Running Air Video Server on Ubuntu 9.04 (Jaunty) under Wine

I’ve recently started using my Dell Latitude E6500 exclusively which is great news for the fiance as she prefers the Macbook. One thing I was curious about was migrating my Air Video server from the Macbook to Ubuntu.

If you haven’t already heard about Air Video, it’s an iPod Touch / iPhone / iPad app with a backend server component that allows for the streaming of video from your computer to your touch/phone/pad. It supports an impressive array of codecs and can either convert on the fly or convert and store to your device. It costs $2.99 (CDN) and is probably the most worthwhile app I have come across. I even read a post where a person was able to transcode 720P on a 1.6GHz Athalon (64?). To make things even better you can stream outside of your LAN over 3G or wifi. I was successful in getting this working on the Macbook but have not yet tried running under Wine.
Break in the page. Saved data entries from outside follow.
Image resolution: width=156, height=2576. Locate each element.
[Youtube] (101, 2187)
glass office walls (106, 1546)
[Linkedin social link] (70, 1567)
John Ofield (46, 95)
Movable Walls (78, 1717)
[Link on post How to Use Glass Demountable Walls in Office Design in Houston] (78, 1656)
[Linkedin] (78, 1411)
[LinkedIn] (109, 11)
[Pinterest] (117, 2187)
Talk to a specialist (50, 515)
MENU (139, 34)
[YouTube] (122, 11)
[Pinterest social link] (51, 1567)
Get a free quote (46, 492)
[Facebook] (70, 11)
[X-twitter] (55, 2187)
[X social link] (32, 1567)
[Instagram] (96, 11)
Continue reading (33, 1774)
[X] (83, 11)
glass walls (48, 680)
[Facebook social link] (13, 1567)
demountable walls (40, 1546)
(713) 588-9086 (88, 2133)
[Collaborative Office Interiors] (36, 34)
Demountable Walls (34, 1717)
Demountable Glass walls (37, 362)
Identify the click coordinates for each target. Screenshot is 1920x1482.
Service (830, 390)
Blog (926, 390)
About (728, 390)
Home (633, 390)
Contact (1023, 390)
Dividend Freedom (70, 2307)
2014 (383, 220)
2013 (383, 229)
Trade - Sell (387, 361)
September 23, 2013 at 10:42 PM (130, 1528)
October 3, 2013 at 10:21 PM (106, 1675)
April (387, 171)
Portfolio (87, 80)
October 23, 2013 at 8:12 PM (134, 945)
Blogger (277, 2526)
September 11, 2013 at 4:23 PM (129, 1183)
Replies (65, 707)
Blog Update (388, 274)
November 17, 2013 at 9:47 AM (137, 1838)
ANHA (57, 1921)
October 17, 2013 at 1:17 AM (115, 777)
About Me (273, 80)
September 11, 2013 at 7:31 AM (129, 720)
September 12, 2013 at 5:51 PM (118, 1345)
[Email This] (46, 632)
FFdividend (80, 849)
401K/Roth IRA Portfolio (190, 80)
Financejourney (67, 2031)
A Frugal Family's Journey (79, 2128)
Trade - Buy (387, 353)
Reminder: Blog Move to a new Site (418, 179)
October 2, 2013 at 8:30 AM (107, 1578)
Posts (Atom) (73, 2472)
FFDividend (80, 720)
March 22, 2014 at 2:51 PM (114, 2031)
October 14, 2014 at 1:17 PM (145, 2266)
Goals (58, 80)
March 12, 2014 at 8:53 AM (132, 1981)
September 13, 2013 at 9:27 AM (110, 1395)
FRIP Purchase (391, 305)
I will update this post when I have time to test this functionality.

So, while there is no Linux native port of the application it works very well under Wine, a free software application that aims to allow Unix-like computer operating systems to execute programs written for Microsoft Windows. The steps to running Air Server via Wine are:

  1. Install Wine: search for Wine in Synaptics software manager, check ‘Wine’ and click Apply.

  2. Download and install Bonjour for Windows: download Bonjour here, then right-click the exe file and open with Wine. Otherwise you can run the command: /> wine BonjourSetup.exe from the command line.
  3. Download and Install Java JRE: download latest JRE here, be sure to choose the Windows Install Offline version. Again run this program in Wine via right-click context menu or /> wine .exe from the command line.
  4. Download and Install Air Video Server: you can download the latest stable version here. However, at the time of this post there was a bug where Air Video would report that the version of Bonjour installed was not the latest version. Fortunately, there is ample developer support of Air Video and a fix was released (2.2.6 Beta2) which you can download here. Depending on the age of this post you will probably wish to use the latest public version.

The only difference I have found running Air Video on Linux was that you had to specify the IP address of your server, Air Video was not able to discover it on it’s own, but this is hardly a problem as you only have to do it once… unless you’re using DHCP in which case you might want to assign yourself a static IP.

So, do yourself a favor and purchase Air Video. You will not be disappointed!